Not on what position the Raiders wanted in the first round of the 1982 draft; they wanted a running back. But after their top two choices were already gone in Stanford’s personalized nfl jerseys cheap Darrin Nelson and Arizona State’s Gerald Riggs, the Raiders were at a crossroads at pick No. 10.
Some in the room wanted Baylor’s Walter Abercrombie. The name of Richmond’s Barry Redden came up. The rest? They were keen on the reigning Heisman Trophy winner from USC. Guy by the name of Marcus Allen.
Thus began the most memorable draft moment in Raiders franchise history.
Especially since Al Davis was not in the Raiders’ draft room. Rather, the iconoclast owner was in court in Los Angeles, trying to finalize things for his team’s impending move to Southern California.
“He had to come out and talk to us on a payphone,” then-Raiders coach Tom Flores said of Davis with a laugh. “He said, ‘Is that who you want? Fine.'”

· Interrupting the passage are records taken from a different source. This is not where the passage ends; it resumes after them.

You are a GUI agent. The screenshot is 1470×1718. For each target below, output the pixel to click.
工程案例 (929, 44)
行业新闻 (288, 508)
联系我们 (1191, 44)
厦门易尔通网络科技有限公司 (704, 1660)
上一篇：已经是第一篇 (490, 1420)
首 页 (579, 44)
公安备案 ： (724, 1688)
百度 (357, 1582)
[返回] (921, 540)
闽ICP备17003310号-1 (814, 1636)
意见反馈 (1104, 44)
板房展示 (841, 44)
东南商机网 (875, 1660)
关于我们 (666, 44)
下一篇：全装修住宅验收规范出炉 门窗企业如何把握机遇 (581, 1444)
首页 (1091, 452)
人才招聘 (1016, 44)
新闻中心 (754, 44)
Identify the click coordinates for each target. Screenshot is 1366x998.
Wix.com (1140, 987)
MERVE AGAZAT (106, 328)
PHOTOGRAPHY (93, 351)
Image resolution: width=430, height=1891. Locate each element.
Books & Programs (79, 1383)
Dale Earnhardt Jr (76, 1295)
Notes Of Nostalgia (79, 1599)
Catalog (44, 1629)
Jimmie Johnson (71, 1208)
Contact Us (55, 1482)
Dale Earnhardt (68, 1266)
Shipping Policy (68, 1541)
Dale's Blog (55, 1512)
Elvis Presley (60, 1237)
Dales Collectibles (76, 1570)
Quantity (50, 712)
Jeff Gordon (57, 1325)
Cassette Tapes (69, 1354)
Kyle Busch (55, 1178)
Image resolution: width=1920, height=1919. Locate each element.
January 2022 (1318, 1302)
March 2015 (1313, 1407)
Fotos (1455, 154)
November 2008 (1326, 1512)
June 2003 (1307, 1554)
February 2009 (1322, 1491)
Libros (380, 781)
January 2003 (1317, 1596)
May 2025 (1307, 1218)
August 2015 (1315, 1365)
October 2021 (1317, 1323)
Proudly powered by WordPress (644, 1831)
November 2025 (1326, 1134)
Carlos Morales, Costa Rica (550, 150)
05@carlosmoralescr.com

His 18 total TDs in 1984 remain a single-season franchise record as are his 11 straight 100-yard rushing games in 1985 and his 22 100-yard rushing games over his career. Allen’s three 1,000-yard rushing seasons are tied with Mark van Eeghen for most such seasons in Raiders history and no Raiders rookie has rushed for more yards than Allen did with his 697 in 1982.
And after playing the final five years of his career with the rival Kansas City Chiefs, Allen is one of 25 Pro Football Hall of Famers the Raiders recognize as one of their own. Allen went into Canton in 2003 in his first year of eligibility.
“I spent 25 seasons with the Raiders,” Ron Wolf, the former Raiders personnel executive and Hall of Famer, said on that NFL Network special on Allen. “Of all the people that nfl jerseys on sale ever came through during the time that I was there somebody has to be No. 1. Marcus Allen was No. 1. He’s the best player during my time with the Raiders that I’ve ever seen.”
Good thing for all involved, then, that saner heads prevailed in that split Raiders draft room in 1982.